Problem to work on :: Swap "computer-use agent" for "screen assistant" wherever it occurs in the items below, leaving every other line unchanged.

Data for processing ::

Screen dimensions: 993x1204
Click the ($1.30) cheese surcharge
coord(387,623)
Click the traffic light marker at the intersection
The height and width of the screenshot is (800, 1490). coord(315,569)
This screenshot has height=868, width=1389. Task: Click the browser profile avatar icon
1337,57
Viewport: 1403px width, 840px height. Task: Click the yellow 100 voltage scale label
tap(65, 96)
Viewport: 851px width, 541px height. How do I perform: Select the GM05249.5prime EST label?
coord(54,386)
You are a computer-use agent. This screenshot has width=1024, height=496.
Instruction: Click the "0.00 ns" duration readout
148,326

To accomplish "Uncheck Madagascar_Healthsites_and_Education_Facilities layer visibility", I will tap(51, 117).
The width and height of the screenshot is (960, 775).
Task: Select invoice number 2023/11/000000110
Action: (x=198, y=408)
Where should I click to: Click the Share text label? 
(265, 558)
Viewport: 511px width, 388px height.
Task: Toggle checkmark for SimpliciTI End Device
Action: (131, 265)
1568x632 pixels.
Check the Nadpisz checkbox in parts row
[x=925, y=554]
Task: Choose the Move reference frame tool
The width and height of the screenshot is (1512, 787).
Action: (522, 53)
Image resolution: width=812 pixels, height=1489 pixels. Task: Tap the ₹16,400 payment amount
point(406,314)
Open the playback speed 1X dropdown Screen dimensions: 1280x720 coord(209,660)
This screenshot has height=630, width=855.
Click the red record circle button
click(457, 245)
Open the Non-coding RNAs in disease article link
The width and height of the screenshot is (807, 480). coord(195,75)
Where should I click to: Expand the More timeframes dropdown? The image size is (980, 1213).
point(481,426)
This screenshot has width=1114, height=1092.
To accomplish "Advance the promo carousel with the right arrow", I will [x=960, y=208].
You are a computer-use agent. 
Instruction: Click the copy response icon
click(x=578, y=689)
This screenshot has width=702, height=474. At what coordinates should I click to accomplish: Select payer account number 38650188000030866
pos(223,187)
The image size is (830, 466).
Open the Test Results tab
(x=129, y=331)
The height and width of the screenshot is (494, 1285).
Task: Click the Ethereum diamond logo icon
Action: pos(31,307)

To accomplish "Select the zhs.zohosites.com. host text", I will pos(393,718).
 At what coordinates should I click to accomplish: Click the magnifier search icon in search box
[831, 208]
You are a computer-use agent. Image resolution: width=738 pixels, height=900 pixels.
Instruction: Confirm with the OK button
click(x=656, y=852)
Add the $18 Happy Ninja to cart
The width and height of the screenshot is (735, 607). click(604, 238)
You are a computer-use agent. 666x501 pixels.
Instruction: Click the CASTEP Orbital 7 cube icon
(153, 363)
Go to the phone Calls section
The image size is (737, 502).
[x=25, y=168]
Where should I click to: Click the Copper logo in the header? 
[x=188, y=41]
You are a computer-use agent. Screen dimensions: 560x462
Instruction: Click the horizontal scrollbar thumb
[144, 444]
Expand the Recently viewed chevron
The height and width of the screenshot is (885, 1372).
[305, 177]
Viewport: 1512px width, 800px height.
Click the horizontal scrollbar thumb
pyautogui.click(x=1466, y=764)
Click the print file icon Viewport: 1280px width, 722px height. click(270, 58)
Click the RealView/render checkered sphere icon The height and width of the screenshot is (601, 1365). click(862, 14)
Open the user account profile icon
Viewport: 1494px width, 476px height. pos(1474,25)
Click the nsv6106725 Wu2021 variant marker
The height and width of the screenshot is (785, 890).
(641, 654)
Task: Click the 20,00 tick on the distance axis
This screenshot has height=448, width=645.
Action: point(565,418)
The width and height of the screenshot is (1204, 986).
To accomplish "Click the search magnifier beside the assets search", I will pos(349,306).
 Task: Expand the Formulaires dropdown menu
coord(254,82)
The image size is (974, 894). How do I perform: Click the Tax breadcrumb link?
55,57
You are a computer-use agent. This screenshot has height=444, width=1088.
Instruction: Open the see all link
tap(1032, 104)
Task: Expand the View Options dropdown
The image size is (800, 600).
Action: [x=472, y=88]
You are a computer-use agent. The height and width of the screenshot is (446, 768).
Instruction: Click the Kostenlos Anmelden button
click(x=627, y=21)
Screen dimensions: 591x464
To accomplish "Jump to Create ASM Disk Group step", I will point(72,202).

Reply to the task ::
Screen dimensions: 993x1204
Click the ($1.30) cheese surcharge
coord(387,623)
Click the traffic light marker at the intersection
The height and width of the screenshot is (800, 1490). coord(315,569)
This screenshot has height=868, width=1389. Task: Click the browser profile avatar icon
1337,57
Viewport: 1403px width, 840px height. Task: Click the yellow 100 voltage scale label
tap(65, 96)
Viewport: 851px width, 541px height. How do I perform: Select the GM05249.5prime EST label?
coord(54,386)
You are a screen assistant. This screenshot has width=1024, height=496.
Instruction: Click the "0.00 ns" duration readout
148,326

To accomplish "Uncheck Madagascar_Healthsites_and_Education_Facilities layer visibility", I will tap(51, 117).
The width and height of the screenshot is (960, 775).
Task: Select invoice number 2023/11/000000110
Action: (x=198, y=408)
Where should I click to: Click the Share text label? 
(265, 558)
Viewport: 511px width, 388px height.
Task: Toggle checkmark for SimpliciTI End Device
Action: (131, 265)
1568x632 pixels.
Check the Nadpisz checkbox in parts row
[x=925, y=554]
Task: Choose the Move reference frame tool
The width and height of the screenshot is (1512, 787).
Action: (522, 53)
Image resolution: width=812 pixels, height=1489 pixels. Task: Tap the ₹16,400 payment amount
point(406,314)
Open the playback speed 1X dropdown Screen dimensions: 1280x720 coord(209,660)
This screenshot has height=630, width=855.
Click the red record circle button
click(457, 245)
Open the Non-coding RNAs in disease article link
The width and height of the screenshot is (807, 480). coord(195,75)
Where should I click to: Expand the More timeframes dropdown? The image size is (980, 1213).
point(481,426)
This screenshot has width=1114, height=1092.
To accomplish "Advance the promo carousel with the right arrow", I will [x=960, y=208].
You are a screen assistant. 
Instruction: Click the copy response icon
click(x=578, y=689)
This screenshot has width=702, height=474. At what coordinates should I click to accomplish: Select payer account number 38650188000030866
pos(223,187)
The image size is (830, 466).
Open the Test Results tab
(x=129, y=331)
The height and width of the screenshot is (494, 1285).
Task: Click the Ethereum diamond logo icon
Action: pos(31,307)

To accomplish "Select the zhs.zohosites.com. host text", I will pos(393,718).
 At what coordinates should I click to accomplish: Click the magnifier search icon in search box
[831, 208]
You are a screen assistant. Image resolution: width=738 pixels, height=900 pixels.
Instruction: Confirm with the OK button
click(x=656, y=852)
Add the $18 Happy Ninja to cart
The width and height of the screenshot is (735, 607). click(604, 238)
You are a screen assistant. 666x501 pixels.
Instruction: Click the CASTEP Orbital 7 cube icon
(153, 363)
Go to the phone Calls section
The image size is (737, 502).
[x=25, y=168]
Where should I click to: Click the Copper logo in the header? 
[x=188, y=41]
You are a screen assistant. Screen dimensions: 560x462
Instruction: Click the horizontal scrollbar thumb
[144, 444]
Expand the Recently viewed chevron
The height and width of the screenshot is (885, 1372).
[305, 177]
Viewport: 1512px width, 800px height.
Click the horizontal scrollbar thumb
pyautogui.click(x=1466, y=764)
Click the print file icon Viewport: 1280px width, 722px height. click(270, 58)
Click the RealView/render checkered sphere icon The height and width of the screenshot is (601, 1365). click(862, 14)
Open the user account profile icon
Viewport: 1494px width, 476px height. pos(1474,25)
Click the nsv6106725 Wu2021 variant marker
The height and width of the screenshot is (785, 890).
(641, 654)
Task: Click the 20,00 tick on the distance axis
This screenshot has height=448, width=645.
Action: point(565,418)
The width and height of the screenshot is (1204, 986).
To accomplish "Click the search magnifier beside the assets search", I will pos(349,306).
 Task: Expand the Formulaires dropdown menu
coord(254,82)
The image size is (974, 894). How do I perform: Click the Tax breadcrumb link?
55,57
You are a screen assistant. This screenshot has height=444, width=1088.
Instruction: Open the see all link
tap(1032, 104)
Task: Expand the View Options dropdown
The image size is (800, 600).
Action: [x=472, y=88]
You are a screen assistant. The height and width of the screenshot is (446, 768).
Instruction: Click the Kostenlos Anmelden button
click(x=627, y=21)
Screen dimensions: 591x464
To accomplish "Jump to Create ASM Disk Group step", I will point(72,202).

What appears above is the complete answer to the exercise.